EPCA ’16: Global markets will adjust quickly to latest US cracker wave – Patel

Nigel Davis

03-Oct-2016

LyondellBasell CEO Bob PatelLONDON (ICIS)–Global markets will adjust quickly to new ethylene and polyethylene capacities coming on stream in the US based on shale gas economics, LyondellBasell CEO Bob Patel said on Monday.

In an interview with ICIS on the sidelines of the 50th European Petrochemical Association (EPCA) meeting, Patel also suggested that ethylene cycle tightness may be buoyed later this decade if coal to olefins and methanol to olefins plants in China do not come on stream as planned, because of water use and other environment related issues.

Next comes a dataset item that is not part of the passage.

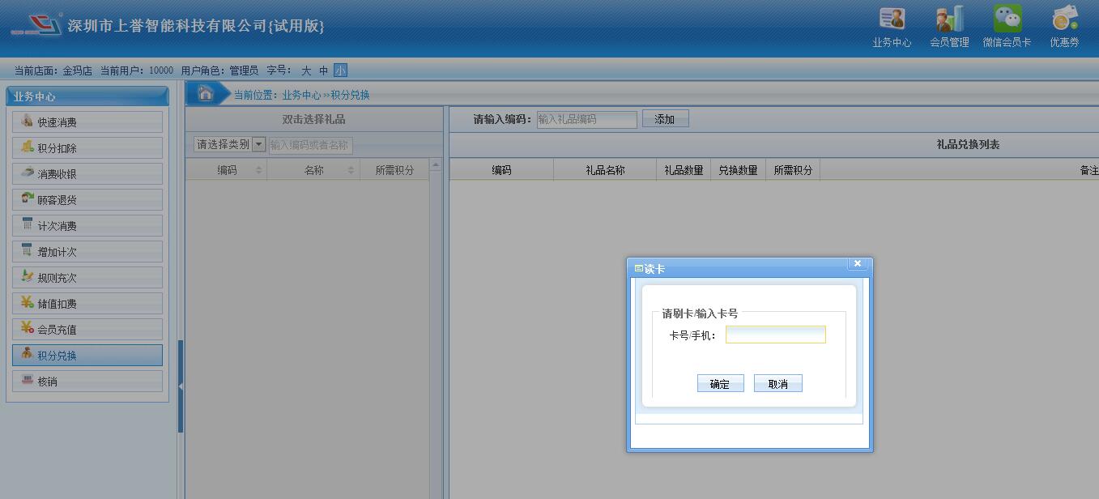Image resolution: width=1099 pixels, height=499 pixels.
Task: Click the home icon in breadcrumb bar
Action: [206, 94]
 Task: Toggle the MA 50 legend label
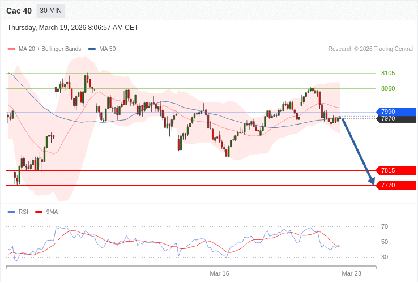pos(107,49)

Even 18 months ago, 2017 was seen as the on-stream date for many of the new US crackers under construction on the US Gulf Coast.

Those on-line dates appear to have been pushed out, he suggested, towards 2018, so the capacity additions could be smoothed, thereby maintaining a degree of tightness in the global ethylene market. There may be some excess in 2018/19, he said but not a lot of new investment has been announced beyond that.

For ethylene, unlike the C3 and C4 chains, the global cost curve is fundamental, he said. And while demand for polyethylene remains significant in China and is likely at some stage to grow strongly in Africa, the US is currently the place to invest to produce the polymer.

“We [the US-based chemical industry] will be exporting a lot more to Asia post-2018,” the LyondellBasell CEO added, but the region would absorb more commodity-oriented products for film, blow-moulding and injection moulding applications, for example.

There would not be a wave of polyethylene imports to Europe, he suggested, because of grade requirements and a need to maintain close customer relationships.

Ethylene producers need to have a view on the potential for coal to olefins and methanol to olefins production in China and the position of new plants in China on the global cost curve, Patel said. Cost-per-tonne production costs for MTO producers in China at the current oil price help determine global ethylene operating rates.

Patel believes that ethane feedstock supply and ethane costs are likely to adjust very quickly when the new US crackers come on stream, with particular wet gas supply flexibility in the proximity of the US Gulf coast in the Eagle Ford shale deposit in Texas.

There is enough ethane to support all the new crackers under construction, he suggested, although if ethane costs do rise, LyondellBasell has the feedstock flexibility to take advantage of competitively-priced propane and butane.

Because the ethane cost advantage is not as great as it was when oil touched $110/bbl, Patel believes that the second wave of cracker investment in the US – projects that have been announced but where there is no steel in the ground – will be challenged.

“Today it is not obvious that all the new crackers should be built in the US,” he said earlier in a presentation to the EPCA meeting.

“The key [to investment decisions] is to look through the cycles,” he said, and invest for the long term.

With its cracker debottlenecking project at Corpus Christi due online soon, LyondellBasell will have added close to 1m tonnes of ethylene capacity to its US total at about half the capital cost of a similar greenfield investment, Patel said.

He admitted, however, that construction costs for its latest expansion were “meaningfully higher” because of decline in construction and field engineering quality.

This has been driven by the speed at which some of the new investments were realised and the demand pressure on key construction and engineering personnel such as welders and pipe fitters.

LyondellBasell is preparing to make an investment decision in the US for the construction of a propylene oxide/tertiary butyl alcohol (PO/TBA) plant using its proprietary technology. Its high density polyethylene (HDPE) expansion in Texas and the PO/TBA plant are current investment priorities.

The PO/TBA investment at Pasadena, Texas, and nearby would be for 1bn lbs/year of PO and 2bn lbs/year of TBA.

“We are thinking about a global market place,” Patel said earlier on Monday when referring to the La Porte, Texas, HDPE plant. It will be able to produce multi-modal products using process technology developed in Frankfurt and Italy helping converters use less resin.

“The future is about applying what we are really good at,” Patel said to the ongoing investments and what he described as the next wave of value creation for the company.